Detractors have tried to find faults that the film ignores details and counter-arguments — like why Snowden revealed spy information that might benefit China, or the fact that the NSA's programme, sinister as it may sound, has never actually "hurt" anyone. That doesn't fly, or at least it doesn't fly in the context of the film as leverage against the menacing, bloated state machine that has been acting with little concern for the citizens. The fact that Citizenfour has been made (Poitras said in the film that she had been on the watch list of the government after making her previous films that criticised the US foreign policies), that it has been released, that it has somehow won an Oscar, and that it has made its way to Bangkok screens where the ripples of Snowden's messages can be felt — all of this shows that in a democratic country, art sometimes has the power to slap the authorities' face and remind them that their power isn't unlimited.

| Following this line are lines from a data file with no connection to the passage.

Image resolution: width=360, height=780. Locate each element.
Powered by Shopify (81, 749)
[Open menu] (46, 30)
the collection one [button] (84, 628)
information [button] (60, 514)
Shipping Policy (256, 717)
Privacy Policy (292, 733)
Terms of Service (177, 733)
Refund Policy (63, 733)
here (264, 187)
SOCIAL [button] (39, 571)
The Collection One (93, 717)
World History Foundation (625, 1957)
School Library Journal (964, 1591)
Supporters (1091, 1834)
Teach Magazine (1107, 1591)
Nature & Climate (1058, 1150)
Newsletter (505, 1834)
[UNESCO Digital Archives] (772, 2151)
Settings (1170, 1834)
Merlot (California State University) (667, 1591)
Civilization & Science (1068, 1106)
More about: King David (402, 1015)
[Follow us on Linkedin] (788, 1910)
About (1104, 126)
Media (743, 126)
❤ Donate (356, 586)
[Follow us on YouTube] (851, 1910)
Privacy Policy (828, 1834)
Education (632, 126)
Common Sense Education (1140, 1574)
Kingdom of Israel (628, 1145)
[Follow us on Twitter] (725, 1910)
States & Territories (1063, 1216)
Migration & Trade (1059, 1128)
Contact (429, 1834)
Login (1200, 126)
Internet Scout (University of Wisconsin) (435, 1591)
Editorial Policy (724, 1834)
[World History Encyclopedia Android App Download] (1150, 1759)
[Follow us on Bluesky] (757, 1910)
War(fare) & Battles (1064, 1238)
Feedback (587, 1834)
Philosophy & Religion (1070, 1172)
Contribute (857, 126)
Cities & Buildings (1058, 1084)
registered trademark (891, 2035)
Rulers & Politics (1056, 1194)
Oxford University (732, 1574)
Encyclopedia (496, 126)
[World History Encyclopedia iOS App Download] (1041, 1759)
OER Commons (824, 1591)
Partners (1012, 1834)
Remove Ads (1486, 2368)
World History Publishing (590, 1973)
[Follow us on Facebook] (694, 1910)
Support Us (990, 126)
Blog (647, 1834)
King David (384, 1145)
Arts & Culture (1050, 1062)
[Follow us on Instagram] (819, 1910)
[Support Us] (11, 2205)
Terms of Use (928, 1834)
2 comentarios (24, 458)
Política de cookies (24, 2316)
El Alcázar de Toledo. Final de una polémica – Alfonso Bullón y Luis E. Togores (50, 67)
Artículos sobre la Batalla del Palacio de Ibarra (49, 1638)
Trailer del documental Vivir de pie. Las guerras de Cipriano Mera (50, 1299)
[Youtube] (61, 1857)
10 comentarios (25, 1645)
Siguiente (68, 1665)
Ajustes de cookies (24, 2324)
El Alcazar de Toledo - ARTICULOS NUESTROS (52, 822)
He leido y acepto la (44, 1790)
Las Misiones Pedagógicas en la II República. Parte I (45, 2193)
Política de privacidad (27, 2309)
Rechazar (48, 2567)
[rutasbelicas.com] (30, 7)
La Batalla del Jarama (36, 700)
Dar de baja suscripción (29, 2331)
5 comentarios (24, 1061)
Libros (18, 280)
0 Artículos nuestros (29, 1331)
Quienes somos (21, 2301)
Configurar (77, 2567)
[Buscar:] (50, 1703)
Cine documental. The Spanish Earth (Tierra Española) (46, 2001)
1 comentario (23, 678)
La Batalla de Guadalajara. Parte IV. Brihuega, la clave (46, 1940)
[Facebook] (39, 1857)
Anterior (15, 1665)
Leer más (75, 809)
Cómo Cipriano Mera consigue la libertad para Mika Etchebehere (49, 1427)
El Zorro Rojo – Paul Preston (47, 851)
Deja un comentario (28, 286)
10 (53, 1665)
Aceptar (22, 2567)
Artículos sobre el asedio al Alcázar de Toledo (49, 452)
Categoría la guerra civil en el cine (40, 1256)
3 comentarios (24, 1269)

The strongest — and to me strangest — part of the film is its midsection. In a Hong Kong hotel room, the camera intimately observes Snowden (as well as Greenwald, who emerges as a very talkative character), often in his T-shirt, his pale, geeky good looks occupying the frame as if we were sitting there facing him. Snowden insists that this isn't his story, but everyone's story. He is ready to reveal himself despite the risks because he doesn't want to hide — and yet he's wary that due to the way the modern media works, he would become the centre of the story instead of what he wants to reveal. Hero, spy, thief, traitor, narcissist? The way Poitras trains the camera at Snowden's face, locking him in the flat surface of the frame, deprived of context, as he appeared calm, lucid, and yet sometimes troubled by a hint of paranoia — this almost feels like an invitation to catch him lie or flip. As he's exposing the government, the camera opens the possibility of exposing him. And to me, he survives the persistent gaze and passes the test. That doesn't make him a hero, but it makes him human enough for us to believe in his decision — another Deep Throat in the era of tenacious camera and internet scrutiny. That Snowden is living in exile in Russia — a place with a well-documented record of mass surveillance — is supremely ironic, a fact the film acknowledges in the final scene (though it could've stressed that point even stronger). That he's been charged with the World War I-era Espionage Act is quaint and yet inevitable. But as the man has stressed, he's neither a hero nor a traitor, and Citizenfour is a portrait of a citizen who has chosen to resist the strong arm of the state. It's not easy, but I'm tempted to say: let's try this at home.